The Insurance Version of Credit Scores – Insurance Scores and How They Affect Your Rates
Have you ever had a friend tell you what they pay for insurance with a company, and you called for a quote, only to discover that your premium was drastically different? You may have even said to the insurance agent, “But my friend has insurance with you and she only pays X amount for her auto insurance!”
This happens ALL of the time. The reason you have a drastically different score? It’s because insurers don’t have standard premium amounts that they charge every 25 year old driver that lives in Tennessee – in fact, there’s not a set premium for ANYONE of ANY age. There’s a lot more that goes into calculating premiums, and no two policies are alike because no two people are alike. When you think about it, would you expect insurers NOT to use so many complicated premium calculations when insurance can be so confusing to begin with? It’s only appropriate. In fact, you wouldn’t want your insurance premiums figured this way – imagine how unfair it would be for you to pay the exact same premium as someone driving a Lamborghini with five speeding tickets while you drive a Honda Accord and don’t have any tickets.

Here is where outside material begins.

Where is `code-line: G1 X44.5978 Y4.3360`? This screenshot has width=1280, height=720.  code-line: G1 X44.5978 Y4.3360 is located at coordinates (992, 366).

Insurance Scores: Not the Same As a Credit Score
When insurers calculate insurance premiums, the primary thing they’re basing your premiums on is what they call your ‘insurance score’. Insurance scores are made up from several things – essentially factors that say how much your risk is worth charging for. Basically they consider, “5 speeding tickets + brand new $50K car + congested traffic in the area you live in + poor credit = whatever would accurately let them at least break even since you’d be likely to have a lot of accidents or tickets based on that kind of past. These scores include things like your past driving record, how many accidents you’ve had, whether they were at-fault or not at fault accidents, if you’ve had any lapse in coverage, and lastly, your personal credit score is factored in.
Why do they do that?
This isn’t without reason and is quite logical if you really look at it from their perspective. They use insurance scores because the factors those scores include support statistics that have revealed that not only do people with factors like bad credit history for example have more of a chance of failing to pay their premiums, therefore becoming a high risk for cancellation due to non-payment, but statistics have also shown people with poor credit scores have historically received more violations, make more claims (whether comprehensive or collision claims on their vehicle) but overall tend to be involved in more accidents in general.

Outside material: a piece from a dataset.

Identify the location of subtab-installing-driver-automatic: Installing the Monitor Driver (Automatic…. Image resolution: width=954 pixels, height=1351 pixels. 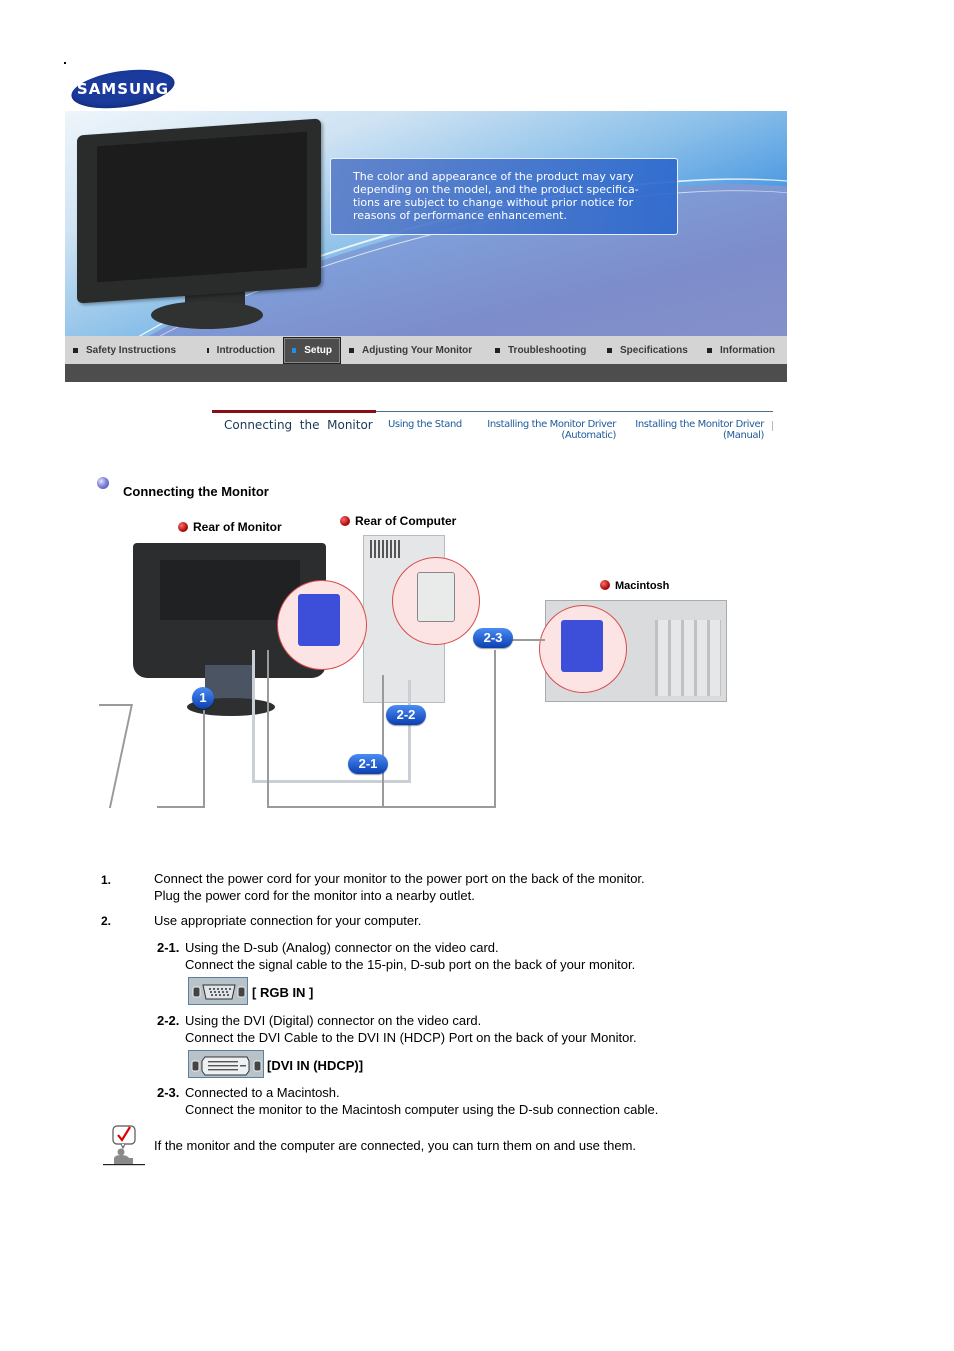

Also, statistics have proven that people with low credit scores also have a tendency to jump around from to different insurance companies and not stick with one insurer for the long term. Thus, this is another benefit to having a high credit score to improve your rate: insurers won’t increase your rate if they see a potential long term customer that will likely be remaining with them for the long haul. The other bonus is that usually insurance companies will offer a loyal customer discounts after you’ve stayed with that company for awhile.
Improving your credit score will undoubtedly help lower your insurance premium. Many times insurance companies will not write a policy for those with low insurance scores because they don’t want to risk paying out on a claim and be running the risk of not receiving that money back if the policy holder does not pay their premium. .

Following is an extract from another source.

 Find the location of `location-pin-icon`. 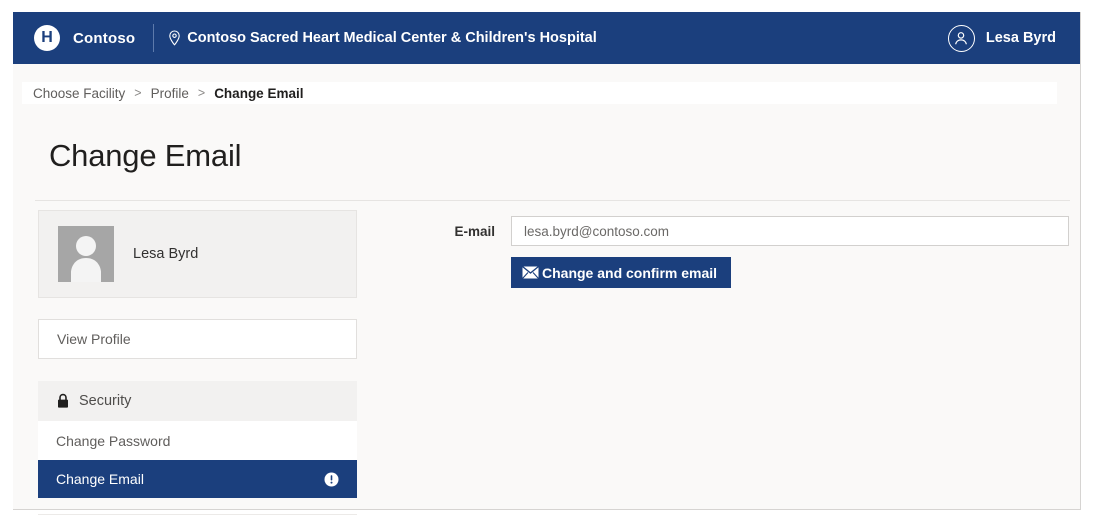

location-pin-icon is located at coordinates (174, 38).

The Importance of Good Insurance Scores
In the most severe cases, some insurers are actually starting to greatly and strictly restrict what type of policies that you can buy as a policyholder according to varying credit scores. Some of the larger names in insurance that are operating will especially deny writing any sort of property policy for those with poor credit and/or unfortunately even people who have had to file bankruptcy in the past. Some even refuse to write auto policies based on credit. So not only does having a better credit score help lower the price of your insurance, it also increases your options of insurance companies, thus providing you more opportunities to find a better rate. Additionally, if you are able to obtain auto insurance with a company and not a property policy, you’ll miss out on discounts like multiple policy discounts for having more than one policy placed with one insurer.
Insurance companies consider low credit scores into their insurance scores because they’ve had the evidence to consider what a low credit score can result in. History is generally a good indicator of what the future.
Working on your credit score may take some time, but once you do achieve a higher credit score, you’ll see insurance rates begin to drop as a result.